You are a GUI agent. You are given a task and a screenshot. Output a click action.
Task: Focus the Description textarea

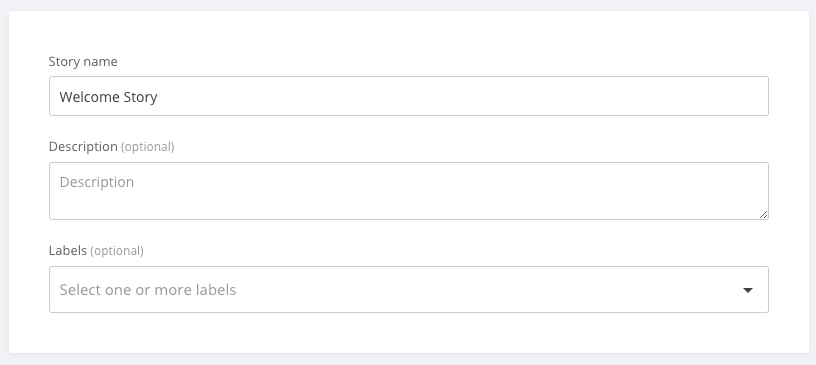pyautogui.click(x=409, y=191)
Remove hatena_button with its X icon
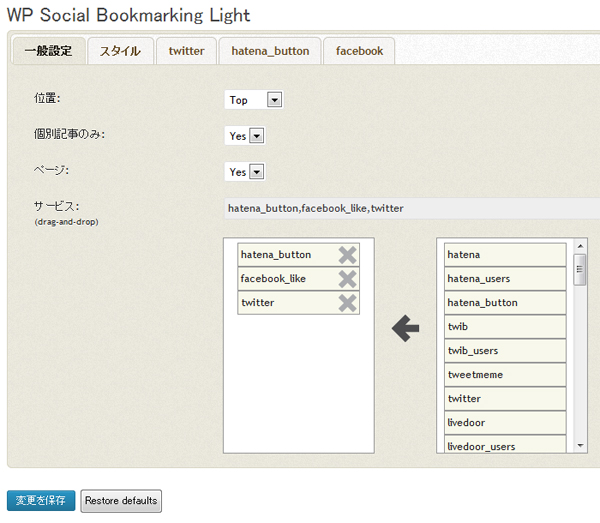This screenshot has width=600, height=523. coord(347,255)
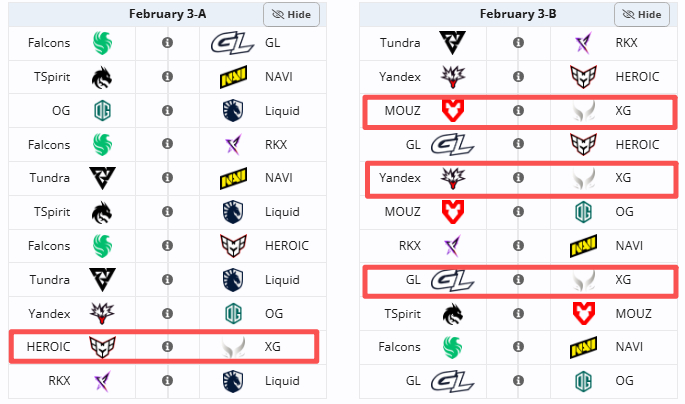
Task: Click the Team Liquid logo in OG row
Action: tap(233, 110)
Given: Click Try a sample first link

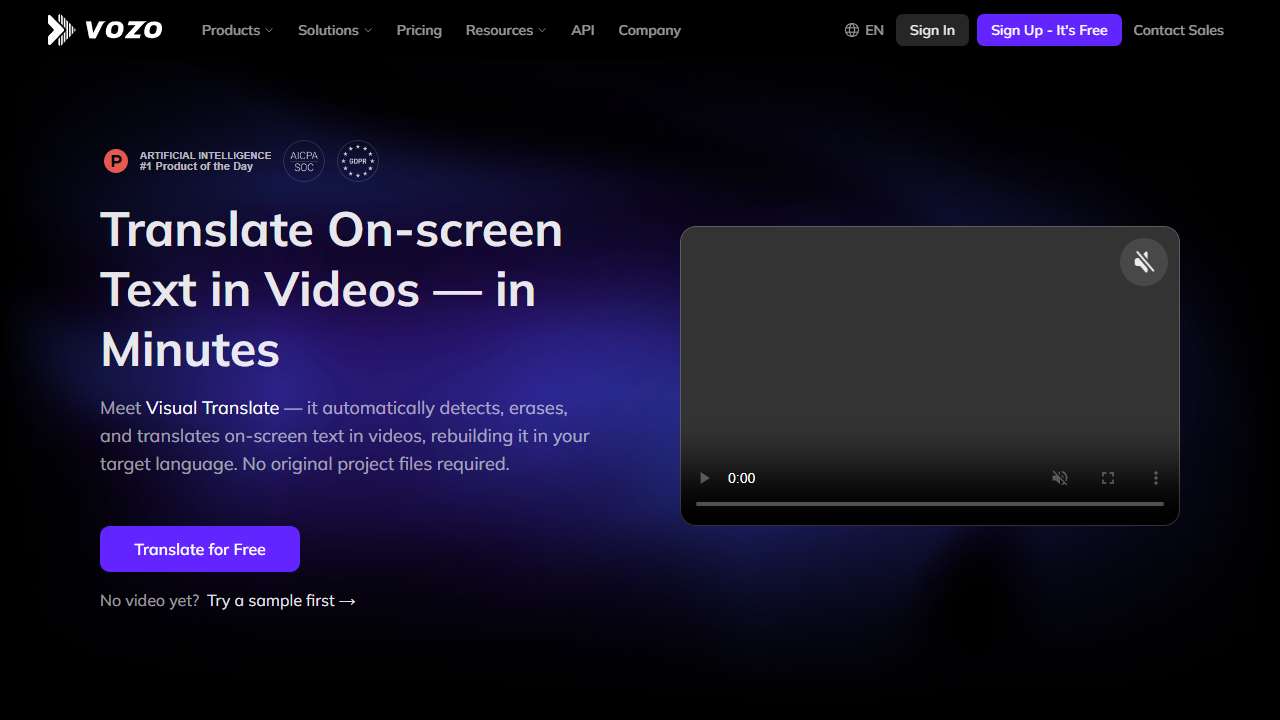Looking at the screenshot, I should 281,601.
· · · · ·
### [Task]
Copy out the text of every entry above word for word, including each marked answer. Leave the pictures out.

### [Task answer]
You are a GUI agent. You are given a task and a screenshot. Output a click action.
Task: Focus the Description textarea

pyautogui.click(x=409, y=191)
Remove hatena_button with its X icon
This screenshot has width=600, height=523. coord(347,255)
Task: Click the Team Liquid logo in OG row
Action: tap(233, 110)
Given: Click Try a sample first link

Looking at the screenshot, I should 281,601.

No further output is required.